** Opening GIVEN RECORDS block **

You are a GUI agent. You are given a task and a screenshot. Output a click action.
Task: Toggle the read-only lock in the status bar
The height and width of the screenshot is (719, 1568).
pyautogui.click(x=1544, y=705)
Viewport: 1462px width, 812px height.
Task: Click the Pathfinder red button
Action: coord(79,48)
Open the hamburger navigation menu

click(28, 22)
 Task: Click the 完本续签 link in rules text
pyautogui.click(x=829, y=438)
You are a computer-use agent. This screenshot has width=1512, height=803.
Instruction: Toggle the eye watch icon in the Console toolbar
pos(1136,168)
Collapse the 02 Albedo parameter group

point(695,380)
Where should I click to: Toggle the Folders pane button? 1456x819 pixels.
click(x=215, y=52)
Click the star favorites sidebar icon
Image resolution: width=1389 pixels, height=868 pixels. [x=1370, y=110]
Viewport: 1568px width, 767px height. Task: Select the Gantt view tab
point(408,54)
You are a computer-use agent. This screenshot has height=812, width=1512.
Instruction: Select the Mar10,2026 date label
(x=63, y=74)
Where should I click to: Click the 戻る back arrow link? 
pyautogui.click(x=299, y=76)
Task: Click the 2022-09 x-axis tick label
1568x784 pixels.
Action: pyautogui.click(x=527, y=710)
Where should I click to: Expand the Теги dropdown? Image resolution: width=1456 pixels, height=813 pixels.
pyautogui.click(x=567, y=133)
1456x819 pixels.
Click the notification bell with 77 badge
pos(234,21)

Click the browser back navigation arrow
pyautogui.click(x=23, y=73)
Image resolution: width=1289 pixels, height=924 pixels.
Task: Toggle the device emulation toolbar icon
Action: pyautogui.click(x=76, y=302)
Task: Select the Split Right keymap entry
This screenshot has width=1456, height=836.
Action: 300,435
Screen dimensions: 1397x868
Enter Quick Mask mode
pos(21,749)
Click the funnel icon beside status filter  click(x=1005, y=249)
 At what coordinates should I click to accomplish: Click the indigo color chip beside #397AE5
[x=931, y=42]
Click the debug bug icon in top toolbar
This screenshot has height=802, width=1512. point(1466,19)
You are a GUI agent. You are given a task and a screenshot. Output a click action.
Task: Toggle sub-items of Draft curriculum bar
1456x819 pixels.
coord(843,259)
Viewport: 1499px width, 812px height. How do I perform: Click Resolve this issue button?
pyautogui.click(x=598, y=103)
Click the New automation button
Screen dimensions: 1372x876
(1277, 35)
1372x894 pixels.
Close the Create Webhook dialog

** Closing GIVEN RECORDS block **

Copy out only the lines above from the one with "Enter Quick Mask mode" to the one with "Task: Toggle sub-items", inclusive, exactly as they stand.

Enter Quick Mask mode
pos(21,749)
Click the funnel icon beside status filter  click(x=1005, y=249)
 At what coordinates should I click to accomplish: Click the indigo color chip beside #397AE5
[x=931, y=42]
Click the debug bug icon in top toolbar
This screenshot has height=802, width=1512. point(1466,19)
You are a GUI agent. You are given a task and a screenshot. Output a click action.
Task: Toggle sub-items of Draft curriculum bar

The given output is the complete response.